Las obras en el Santiago Bernabéu.

Según los datos que tenía el Barça, los dos clubes creían que podrían generar unos ingresos superiores a los 125 millones de euros cada temporada gracias a tener un estadio moderno, una carrera a la que llegará antes el Madrid, que ha hecho jugar a su primer equipo un año en la ciudad deportiva, mientras los trabajadores hacían la parte más compleja de la reforma del recinto del paseo de la Castellana. Las obras todavía tienen que durar más de un año, pero los tres diferentes turnos de trabajo que han hecho los obreros en el Bernabéu estos últimos meses le permitirán al Madrid no tener que jugar más fuera de un estadio que ahora también quiere ser sede de partidos de la liga de fútbol americano, la NFL, partidos de la NBA, partidos de tenis y conciertos. De hecho, la experiencia del club blanco le podría servir al Barça. La anterior junta no pudo sacar adelante el proyecto y ahora el actual lo quiere hacer suyo analizando si se han cometido irregularidades, pero también añadiendo un toque propio. Por eso, expertos del Barça han visitado otros estadios, como el OS Bank de Minneapolis y el nuevo estadio del Tottenham, para sacar conclusiones sobre cómo tendría que ser el futuro Camp Nou.
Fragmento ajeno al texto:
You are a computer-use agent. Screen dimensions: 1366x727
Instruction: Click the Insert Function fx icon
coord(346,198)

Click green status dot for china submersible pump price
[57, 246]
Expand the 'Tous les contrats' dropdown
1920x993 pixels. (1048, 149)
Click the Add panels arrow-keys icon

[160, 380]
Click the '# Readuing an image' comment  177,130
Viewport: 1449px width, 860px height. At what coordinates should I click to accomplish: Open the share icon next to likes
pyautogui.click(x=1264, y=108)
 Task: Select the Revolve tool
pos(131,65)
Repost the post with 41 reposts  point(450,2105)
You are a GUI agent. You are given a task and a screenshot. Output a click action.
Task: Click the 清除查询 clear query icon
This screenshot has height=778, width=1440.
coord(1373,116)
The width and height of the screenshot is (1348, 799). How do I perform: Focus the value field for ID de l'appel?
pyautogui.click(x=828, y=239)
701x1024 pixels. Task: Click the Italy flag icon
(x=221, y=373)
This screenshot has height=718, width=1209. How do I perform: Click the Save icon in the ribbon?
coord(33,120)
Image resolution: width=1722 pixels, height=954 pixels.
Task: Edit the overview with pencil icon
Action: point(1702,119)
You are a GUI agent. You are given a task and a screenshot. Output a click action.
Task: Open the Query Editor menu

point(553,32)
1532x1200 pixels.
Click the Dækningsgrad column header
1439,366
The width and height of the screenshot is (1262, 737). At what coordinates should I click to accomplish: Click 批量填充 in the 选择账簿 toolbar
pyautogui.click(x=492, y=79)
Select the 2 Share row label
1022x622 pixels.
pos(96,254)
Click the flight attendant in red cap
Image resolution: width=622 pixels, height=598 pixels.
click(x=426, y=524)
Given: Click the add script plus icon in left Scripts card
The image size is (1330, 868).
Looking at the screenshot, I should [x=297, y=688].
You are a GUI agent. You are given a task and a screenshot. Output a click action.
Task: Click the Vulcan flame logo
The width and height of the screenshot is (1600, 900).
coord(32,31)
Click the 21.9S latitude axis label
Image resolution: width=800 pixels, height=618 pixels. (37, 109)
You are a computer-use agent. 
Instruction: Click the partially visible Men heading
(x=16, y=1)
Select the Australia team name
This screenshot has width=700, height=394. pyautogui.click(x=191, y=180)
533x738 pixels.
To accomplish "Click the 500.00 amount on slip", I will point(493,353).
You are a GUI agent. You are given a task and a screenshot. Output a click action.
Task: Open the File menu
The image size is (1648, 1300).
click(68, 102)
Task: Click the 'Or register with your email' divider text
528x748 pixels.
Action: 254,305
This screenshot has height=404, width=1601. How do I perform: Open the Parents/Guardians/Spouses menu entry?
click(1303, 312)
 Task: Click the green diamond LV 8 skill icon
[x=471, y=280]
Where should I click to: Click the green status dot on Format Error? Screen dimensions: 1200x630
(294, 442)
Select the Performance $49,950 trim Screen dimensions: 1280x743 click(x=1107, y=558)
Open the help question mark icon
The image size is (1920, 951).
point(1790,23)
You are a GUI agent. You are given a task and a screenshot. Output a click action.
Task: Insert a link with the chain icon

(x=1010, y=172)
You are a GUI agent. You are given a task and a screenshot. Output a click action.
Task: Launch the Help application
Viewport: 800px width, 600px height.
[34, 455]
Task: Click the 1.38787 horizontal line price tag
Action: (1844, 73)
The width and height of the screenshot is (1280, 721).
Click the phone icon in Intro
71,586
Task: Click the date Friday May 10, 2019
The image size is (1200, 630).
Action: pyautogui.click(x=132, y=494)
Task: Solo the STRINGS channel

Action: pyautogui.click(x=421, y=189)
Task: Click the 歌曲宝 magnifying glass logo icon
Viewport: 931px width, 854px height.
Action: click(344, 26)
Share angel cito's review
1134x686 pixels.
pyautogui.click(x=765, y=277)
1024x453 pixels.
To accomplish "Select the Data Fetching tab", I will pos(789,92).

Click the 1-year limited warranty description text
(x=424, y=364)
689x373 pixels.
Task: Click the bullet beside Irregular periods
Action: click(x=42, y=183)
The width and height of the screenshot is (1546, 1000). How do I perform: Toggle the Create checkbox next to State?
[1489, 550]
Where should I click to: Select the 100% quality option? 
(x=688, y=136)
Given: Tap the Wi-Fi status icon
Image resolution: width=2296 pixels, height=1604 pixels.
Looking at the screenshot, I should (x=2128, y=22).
Mientras el Madrid saca pecho con el regreso en un Bernabéu donde han usado tanto acero como en toda la Torre Eiffel para convertir el recinto en uno de los más modernos de Europa, el Barça ha quedado como uno de los pocos clubes de la Liga de Campeones que no han construido un estadio nuevo o han hecho grandes remodelaciones en los últimos 20 años. Clubes como el Atlético, la Juve, el Arsenal o Bayern tienen casa nueva. Otros han hecho gradas nuevas, como el Liverpool o el Manchester United. Y los pocos que no han hecho el cambio lo negocian, como el Inter, el Milán, el Roma o un PSG que no puede hacer obras en el Parque de los Príncipes porque es edificio histórico de la ciudad y está protegido.

Quien fue delegado general de la Juve, Giuseppe Marotta, lo resumía afirmando que "una de las grandes fuentes de ingresos para clubes de primer nivel es un estadio nuevo". "Si no tienes un estadio nuevo, tienes un problema". El PSG lo sabe y por eso remueve cielo y tierra para invertir en el Parque de los Príncipes. El Barça también lo sabe, pero los tres proyectos de las últimas directivas –el Barça 2000 de Núñez, el proyecto de Norman Foster de Laporta y el Espai Barça– no pudieron salir adelante. Y el club azulgrana sabe que ya va tarde, mientras las grúas siguen sin llegar al Camp Nou.